Gratidão. Foi o que senti quando deixei meus óculos ao lado de uma balança, numa farmácia, e, depois de algum tempo, ao dar-me conta, entrei na angústia da procura. A informação por telefone foi de que lá nada havia aparecido. Final de tarde, preferi ficar de óculos de sombra com grau e tomar providências em uma ótica na manhã seguinte. Antes, pensei passar no local da perda e falar com as atendentes. A primeira sorriu quando brinquei se “um par de óculos não procurou pelo dono”. Disse que sim.
Com um jeito feliz no rosto, passei por outros
profissionais que, em seguida, colocaram o objeto perdido em minhas mãos.
Estava preparado para enfrentar uma manhã em que deveria providenciar a receita
recentemente conseguida, escolher armações e lentes, e aguardar... Por quantos
dias? Com o inconveniente de ficar por algum tempo usando óculos de sombra durante o dia e à noite. Ninguém
merece! Voltei para casa levinho. Podia pensar em outras coisas para fazer, sem
preocupações e com um gasto a menos.
“Gratidão” foi para mim palavra que sempre soou açucarada... Repensei o conceito a partir destes momentos recentes, em que o “agradecer”, mesmo que sem palavras, tenha sido por um outro gesto, um olhar, quem sabe um sorriso. Foi necessário passar uma noite chateado por um pequeno inconveniente, que poderia ser sanado com facilidade, para perceber a intensidade de algo que não precisa ser explicado, mas sentido na pele. É um dos motivos que nos aproxima, é um dos elementos que nos humaniza.
Quem é relativamente bem resolvido é pessoa
solidária e grata. Estudos mostram que o sentimento de gratidão está ligado à
sensação de bem-estar no que se refere às próprias emoções. O que pode fazer
com que se sinta tranquilo, vivendo momentos de felicidade, em paz consigo
mesmo. São energias positivas que não se concentram por acaso. Precisam ser
acumuladas e “distribuídas” na hora certa. Num tempo em que se tem mais
desencontros do que encontros, vale a pena valorizar estas singelas
oportunidades.
Também se pode pensar em momentos intensos: a mão estendida para matar a fome; o ombro
oferecido para mitigar a dor; o peito que atrai pelo simples fato de querer aliviar
o fardo do outro... Ou apenas o jeito como uma criança te mira e acaricia teus
dedos; o adolescentes que transparece no olhar um poço de incertezas; o idoso
insistindo em mostrar que está vivo, ainda – e sempre – sedento por carinho! O
balbucio das palavras em que transparece a gratidão: “muito obrigado”, “com
licença”, “por favor”!
Porém, não é o dito que expressa gratidão e
gentileza, mas as atitudes.
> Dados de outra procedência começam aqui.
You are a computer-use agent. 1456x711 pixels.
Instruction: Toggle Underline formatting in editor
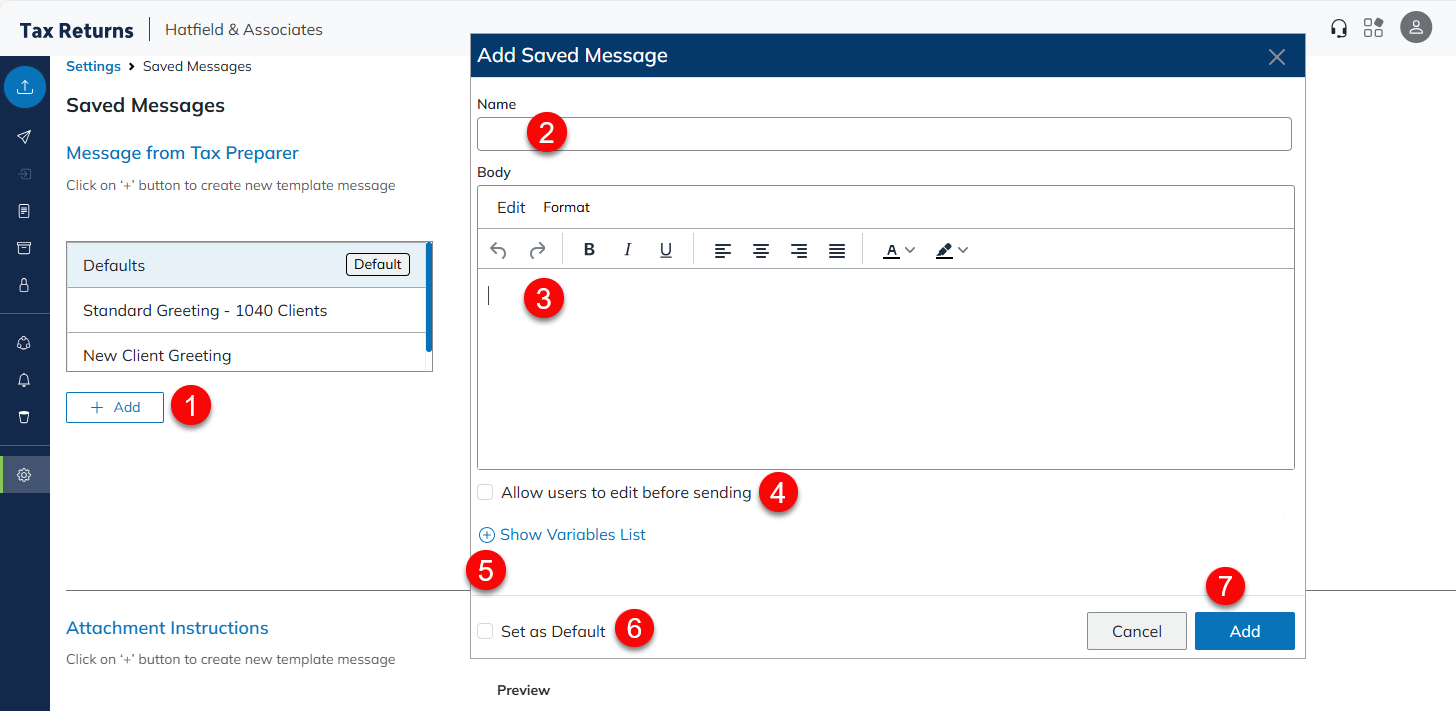point(665,250)
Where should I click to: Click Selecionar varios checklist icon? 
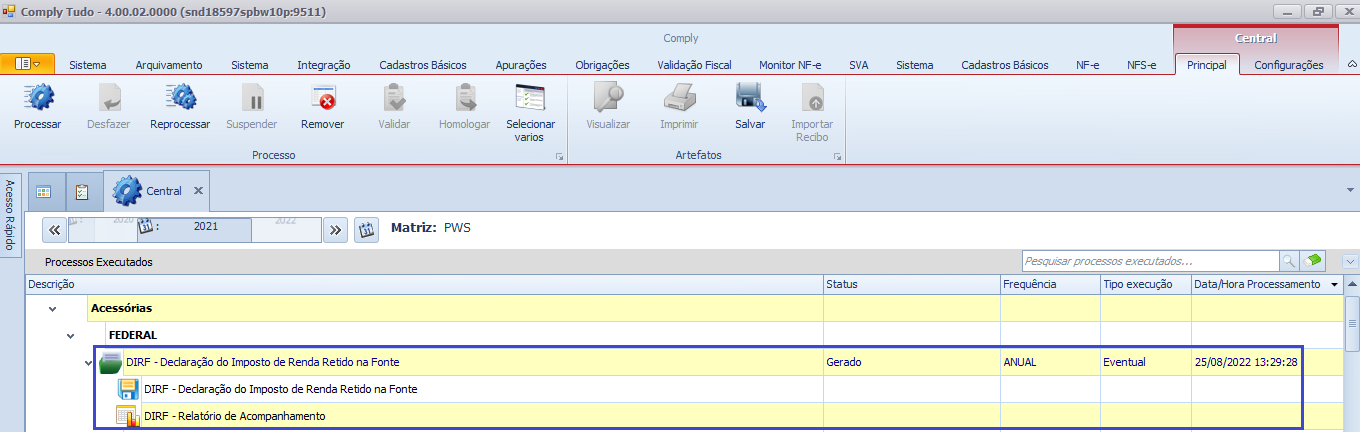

Toda a forma de inter-relação que azeita uma
perspectiva positiva de vida. Que se dá nas pequenas e grandes perdas, quando,
de alguma forma, a vida se encarrega de dar mais uma lição... Um dos caminhos em
que se pode encontrar a tal de felicidade. Quem alimenta o espírito de gratidão é capaz
de conviver, pois se preocupa em tornar a vida do outro mais leve. Como diria
Jean-Jacques Rousseau, “a gratidão é a memória do coração”.